> _INSTRUCTIONS TO FOLLOW_
Update the items from the line containing "Select Stripe payment" through the end of the records, replacing "triangle expander" with "arrow toggle" and leaving everything else unchanged.

> _MATERIAL PROVIDED_
** Begin **
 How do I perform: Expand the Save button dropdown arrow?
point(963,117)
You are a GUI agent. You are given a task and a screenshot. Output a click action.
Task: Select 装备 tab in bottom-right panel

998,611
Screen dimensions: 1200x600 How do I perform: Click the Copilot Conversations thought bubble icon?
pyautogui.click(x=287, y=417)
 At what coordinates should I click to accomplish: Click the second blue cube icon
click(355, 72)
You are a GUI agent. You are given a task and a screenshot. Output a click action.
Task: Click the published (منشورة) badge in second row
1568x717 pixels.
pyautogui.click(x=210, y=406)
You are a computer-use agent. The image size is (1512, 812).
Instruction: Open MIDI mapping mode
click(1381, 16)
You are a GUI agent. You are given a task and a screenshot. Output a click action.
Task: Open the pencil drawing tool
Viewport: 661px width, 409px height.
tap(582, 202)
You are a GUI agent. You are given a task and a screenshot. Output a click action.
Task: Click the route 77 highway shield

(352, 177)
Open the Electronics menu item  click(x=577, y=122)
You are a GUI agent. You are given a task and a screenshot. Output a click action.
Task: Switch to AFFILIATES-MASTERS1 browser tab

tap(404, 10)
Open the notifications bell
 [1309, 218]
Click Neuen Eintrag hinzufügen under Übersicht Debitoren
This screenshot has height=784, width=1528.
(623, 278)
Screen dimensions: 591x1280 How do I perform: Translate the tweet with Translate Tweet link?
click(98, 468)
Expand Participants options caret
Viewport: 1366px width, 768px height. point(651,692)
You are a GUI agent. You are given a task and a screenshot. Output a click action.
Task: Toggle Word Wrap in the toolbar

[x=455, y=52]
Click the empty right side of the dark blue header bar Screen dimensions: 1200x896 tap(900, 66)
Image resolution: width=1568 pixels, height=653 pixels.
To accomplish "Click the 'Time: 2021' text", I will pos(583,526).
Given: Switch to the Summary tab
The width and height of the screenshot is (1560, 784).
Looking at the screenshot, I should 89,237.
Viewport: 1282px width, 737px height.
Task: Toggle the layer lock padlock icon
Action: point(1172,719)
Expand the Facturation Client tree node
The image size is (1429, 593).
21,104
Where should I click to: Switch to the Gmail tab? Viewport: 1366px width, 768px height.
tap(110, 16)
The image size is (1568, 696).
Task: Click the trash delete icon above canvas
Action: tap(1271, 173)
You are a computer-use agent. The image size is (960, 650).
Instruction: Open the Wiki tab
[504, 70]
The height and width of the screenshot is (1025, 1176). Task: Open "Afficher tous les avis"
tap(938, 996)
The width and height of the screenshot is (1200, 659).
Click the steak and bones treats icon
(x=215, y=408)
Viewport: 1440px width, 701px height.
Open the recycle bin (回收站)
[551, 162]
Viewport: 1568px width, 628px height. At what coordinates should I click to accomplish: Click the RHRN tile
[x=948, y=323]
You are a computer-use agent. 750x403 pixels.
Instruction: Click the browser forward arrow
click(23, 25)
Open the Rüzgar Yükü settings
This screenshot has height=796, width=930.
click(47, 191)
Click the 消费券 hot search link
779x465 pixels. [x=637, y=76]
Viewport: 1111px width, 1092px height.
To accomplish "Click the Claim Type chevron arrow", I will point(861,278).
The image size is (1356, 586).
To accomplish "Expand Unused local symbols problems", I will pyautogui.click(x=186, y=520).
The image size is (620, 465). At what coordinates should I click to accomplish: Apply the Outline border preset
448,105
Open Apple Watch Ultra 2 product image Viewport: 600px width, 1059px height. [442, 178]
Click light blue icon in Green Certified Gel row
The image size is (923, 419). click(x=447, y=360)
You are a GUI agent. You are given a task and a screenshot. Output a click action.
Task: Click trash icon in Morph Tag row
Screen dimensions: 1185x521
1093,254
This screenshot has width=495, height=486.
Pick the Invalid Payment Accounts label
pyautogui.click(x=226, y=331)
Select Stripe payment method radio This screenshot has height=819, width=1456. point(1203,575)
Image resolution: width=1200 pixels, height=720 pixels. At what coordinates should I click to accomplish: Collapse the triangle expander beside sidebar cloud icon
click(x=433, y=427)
** End **
> _FINAL RESULT_
Select Stripe payment method radio This screenshot has height=819, width=1456. point(1203,575)
Image resolution: width=1200 pixels, height=720 pixels. At what coordinates should I click to accomplish: Collapse the arrow toggle beside sidebar cloud icon
click(x=433, y=427)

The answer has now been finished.